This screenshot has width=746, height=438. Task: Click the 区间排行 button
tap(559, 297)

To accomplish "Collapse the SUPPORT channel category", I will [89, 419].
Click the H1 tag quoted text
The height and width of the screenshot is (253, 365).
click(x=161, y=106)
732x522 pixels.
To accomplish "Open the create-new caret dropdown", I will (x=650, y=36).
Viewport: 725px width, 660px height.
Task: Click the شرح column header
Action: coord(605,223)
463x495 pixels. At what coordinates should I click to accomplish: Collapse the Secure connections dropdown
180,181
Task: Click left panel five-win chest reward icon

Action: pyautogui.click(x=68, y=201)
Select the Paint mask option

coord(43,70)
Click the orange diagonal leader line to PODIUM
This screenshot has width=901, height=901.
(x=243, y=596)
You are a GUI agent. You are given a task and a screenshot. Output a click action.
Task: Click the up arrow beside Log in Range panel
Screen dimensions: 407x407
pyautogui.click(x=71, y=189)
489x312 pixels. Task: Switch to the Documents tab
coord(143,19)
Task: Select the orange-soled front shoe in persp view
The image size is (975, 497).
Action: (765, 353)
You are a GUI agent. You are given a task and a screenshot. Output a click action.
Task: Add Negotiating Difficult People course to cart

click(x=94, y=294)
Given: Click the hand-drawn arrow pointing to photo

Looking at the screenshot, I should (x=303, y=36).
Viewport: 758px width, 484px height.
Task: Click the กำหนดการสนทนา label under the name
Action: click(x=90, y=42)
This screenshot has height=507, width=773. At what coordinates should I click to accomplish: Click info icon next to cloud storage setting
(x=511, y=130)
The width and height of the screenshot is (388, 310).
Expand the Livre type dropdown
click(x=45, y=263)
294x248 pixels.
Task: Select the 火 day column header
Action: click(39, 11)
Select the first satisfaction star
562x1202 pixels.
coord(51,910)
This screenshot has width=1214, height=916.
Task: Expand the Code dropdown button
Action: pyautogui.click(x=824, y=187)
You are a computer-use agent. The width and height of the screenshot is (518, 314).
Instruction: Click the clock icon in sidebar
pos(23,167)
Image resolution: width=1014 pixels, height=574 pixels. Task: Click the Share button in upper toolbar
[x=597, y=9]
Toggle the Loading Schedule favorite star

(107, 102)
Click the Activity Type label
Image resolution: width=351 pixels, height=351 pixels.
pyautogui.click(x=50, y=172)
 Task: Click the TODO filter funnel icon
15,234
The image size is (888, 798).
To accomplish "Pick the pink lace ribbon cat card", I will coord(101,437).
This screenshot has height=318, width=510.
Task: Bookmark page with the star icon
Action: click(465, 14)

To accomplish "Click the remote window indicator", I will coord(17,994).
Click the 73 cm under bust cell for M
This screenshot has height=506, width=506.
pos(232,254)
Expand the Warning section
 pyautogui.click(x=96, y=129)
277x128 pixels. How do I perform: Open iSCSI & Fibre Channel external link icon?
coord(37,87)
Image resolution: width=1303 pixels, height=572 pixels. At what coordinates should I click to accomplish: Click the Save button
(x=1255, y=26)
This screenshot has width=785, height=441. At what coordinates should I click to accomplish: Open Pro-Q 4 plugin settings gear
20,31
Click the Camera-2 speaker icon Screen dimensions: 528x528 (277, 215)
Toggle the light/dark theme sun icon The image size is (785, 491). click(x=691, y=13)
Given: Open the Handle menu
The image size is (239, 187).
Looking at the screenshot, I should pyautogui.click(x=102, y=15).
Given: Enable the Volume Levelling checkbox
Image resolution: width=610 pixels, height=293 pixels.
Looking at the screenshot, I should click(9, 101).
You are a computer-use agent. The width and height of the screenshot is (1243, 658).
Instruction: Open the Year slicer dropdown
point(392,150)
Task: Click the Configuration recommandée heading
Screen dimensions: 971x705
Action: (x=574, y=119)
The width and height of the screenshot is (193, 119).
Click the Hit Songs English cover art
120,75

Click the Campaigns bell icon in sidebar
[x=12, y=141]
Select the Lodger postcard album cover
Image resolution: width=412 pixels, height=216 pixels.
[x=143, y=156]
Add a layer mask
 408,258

▬▬▬

**Instruction:**
Reproduce all of the entries above verbatim, keeping every line and its order unchanged.

**Complete output:**
This screenshot has width=746, height=438. Task: Click the 区间排行 button
tap(559, 297)

To accomplish "Collapse the SUPPORT channel category", I will [89, 419].
Click the H1 tag quoted text
The height and width of the screenshot is (253, 365).
click(x=161, y=106)
732x522 pixels.
To accomplish "Open the create-new caret dropdown", I will (x=650, y=36).
Viewport: 725px width, 660px height.
Task: Click the شرح column header
Action: coord(605,223)
463x495 pixels. At what coordinates should I click to accomplish: Collapse the Secure connections dropdown
180,181
Task: Click left panel five-win chest reward icon

Action: pyautogui.click(x=68, y=201)
Select the Paint mask option

coord(43,70)
Click the orange diagonal leader line to PODIUM
This screenshot has width=901, height=901.
(x=243, y=596)
You are a GUI agent. You are given a task and a screenshot. Output a click action.
Task: Click the up arrow beside Log in Range panel
Screen dimensions: 407x407
pyautogui.click(x=71, y=189)
489x312 pixels. Task: Switch to the Documents tab
coord(143,19)
Task: Select the orange-soled front shoe in persp view
The image size is (975, 497).
Action: (765, 353)
You are a GUI agent. You are given a task and a screenshot. Output a click action.
Task: Add Negotiating Difficult People course to cart

click(x=94, y=294)
Given: Click the hand-drawn arrow pointing to photo

Looking at the screenshot, I should (x=303, y=36).
Viewport: 758px width, 484px height.
Task: Click the กำหนดการสนทนา label under the name
Action: click(x=90, y=42)
This screenshot has height=507, width=773. At what coordinates should I click to accomplish: Click info icon next to cloud storage setting
(x=511, y=130)
The width and height of the screenshot is (388, 310).
Expand the Livre type dropdown
click(x=45, y=263)
294x248 pixels.
Task: Select the 火 day column header
Action: click(39, 11)
Select the first satisfaction star
562x1202 pixels.
coord(51,910)
This screenshot has width=1214, height=916.
Task: Expand the Code dropdown button
Action: pyautogui.click(x=824, y=187)
You are a computer-use agent. The width and height of the screenshot is (518, 314).
Instruction: Click the clock icon in sidebar
pos(23,167)
Image resolution: width=1014 pixels, height=574 pixels. Task: Click the Share button in upper toolbar
[x=597, y=9]
Toggle the Loading Schedule favorite star

(107, 102)
Click the Activity Type label
Image resolution: width=351 pixels, height=351 pixels.
pyautogui.click(x=50, y=172)
 Task: Click the TODO filter funnel icon
15,234
The image size is (888, 798).
To accomplish "Pick the pink lace ribbon cat card", I will coord(101,437).
This screenshot has height=318, width=510.
Task: Bookmark page with the star icon
Action: click(465, 14)

To accomplish "Click the remote window indicator", I will coord(17,994).
Click the 73 cm under bust cell for M
This screenshot has height=506, width=506.
pos(232,254)
Expand the Warning section
 pyautogui.click(x=96, y=129)
277x128 pixels. How do I perform: Open iSCSI & Fibre Channel external link icon?
coord(37,87)
Image resolution: width=1303 pixels, height=572 pixels. At what coordinates should I click to accomplish: Click the Save button
(x=1255, y=26)
This screenshot has width=785, height=441. At what coordinates should I click to accomplish: Open Pro-Q 4 plugin settings gear
20,31
Click the Camera-2 speaker icon Screen dimensions: 528x528 (277, 215)
Toggle the light/dark theme sun icon The image size is (785, 491). click(x=691, y=13)
Given: Open the Handle menu
The image size is (239, 187).
Looking at the screenshot, I should pyautogui.click(x=102, y=15).
Given: Enable the Volume Levelling checkbox
Image resolution: width=610 pixels, height=293 pixels.
Looking at the screenshot, I should click(9, 101).
You are a computer-use agent. The width and height of the screenshot is (1243, 658).
Instruction: Open the Year slicer dropdown
point(392,150)
Task: Click the Configuration recommandée heading
Screen dimensions: 971x705
Action: (x=574, y=119)
The width and height of the screenshot is (193, 119).
Click the Hit Songs English cover art
120,75

Click the Campaigns bell icon in sidebar
[x=12, y=141]
Select the Lodger postcard album cover
Image resolution: width=412 pixels, height=216 pixels.
[x=143, y=156]
Add a layer mask
 408,258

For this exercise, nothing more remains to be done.